Aachen. Glitzernd-schummrige Bar-Atmosphäre und dumpfe Töne: Wie hingemäht liegen regungslose Körper auf dem Boden - langsam kommen die Nachtgeschöpfe wieder zu sich und richten sich auf. Die Bühne wird lebendig.

Über der roten Treppe leuchtet die blaue Himmelspforte, die sich nicht öffnen will. „Aufmachen, ich will hier rein!” Doch diesem Wunsch wird nicht entsprochen, die Live-Musik mit Malcolm Kemp und seinen Mannen setzt ein und Bob Dylans „Knockin on heavens door” findet Anklang beim gespannten Theaterpublikum.

Wie neu klingt der berühmte Dylan-Song, von Felix Strüven so empathisch wie eigenwillig vorgetragen. Schnell wird offenbar, dass sich hier nicht Schauspieler als Gesangsinterpreten ausgeben. Nein, das Ensemble ist hoch musikalisch, viele haben selbst Band-Erfahrungen mit Instrumenten, Rock, Pop oder Chansons.

So präsentiert sich Philipp Manuel Rothkopf mit einem Hit von Hot Chocolate wie ein entfesselter Rockstar: Bei „Heaven is in the backseat of my Cadillac” (Der Himmel ist auf dem Rücksitz meines Cadillacs) klatscht das begeisterte Publikum bereits ekstatisch mit. Und wenn der „goldig” angezogene Rothkopf mit „Devil in Disguise” (Teufel in Verkleidung) Elvis Presley aufleben lässt, wird die Theaterbühne zum Rock-Konzert.

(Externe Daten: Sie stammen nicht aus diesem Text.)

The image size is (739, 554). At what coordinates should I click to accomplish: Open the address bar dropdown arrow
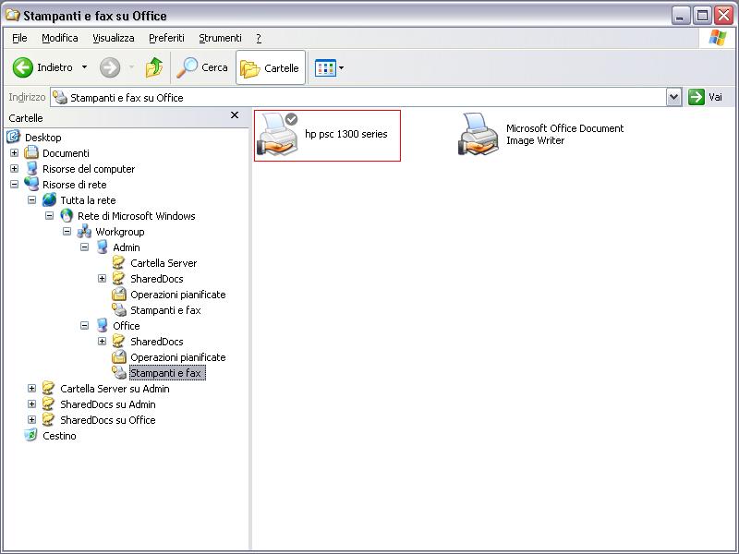point(674,98)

Großartig auch Karsten Meyer, der ganz locker als Punk über die Bühne sprintet und zum Beispiel mit „Sympathy for the devil” von den Rolling Stones das Publikum zu Beifallstürmen hinreißt. Auch ohne große Stimme überzeugt Elke Borkenstein mit sensiblen Interpretationen von Grönemeyers „Halt mich” oder Blumfelds gefährlich defensivem Lied „Die Welt ist schön!”

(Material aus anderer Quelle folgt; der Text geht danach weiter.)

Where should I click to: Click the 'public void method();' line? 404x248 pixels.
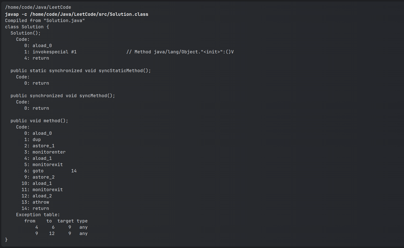(39, 121)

Im Laufe der kurzweiligen 90-Minuten-Revue wird deutlich, dass hier nichts bunt zusammengewürfelt wurde, sondern durch das Macher-Trio Daniela Neubauer, Ludger Engels (Chefregisseur von Theater Aachen) und Ralph Blase ein fantastischer Abend entstanden ist, der das „himmlische” Thema mit dem richtigen Feeling und viel Humor immer wieder musikalisch variiert.

Nicht wegzudenken sind natürlich Malcolm Kemp und „seine” Musiker Uwe Böttcher (Bass), Samuel Reissen am Schlagzeug und Daniel Pongratz am Keyboard.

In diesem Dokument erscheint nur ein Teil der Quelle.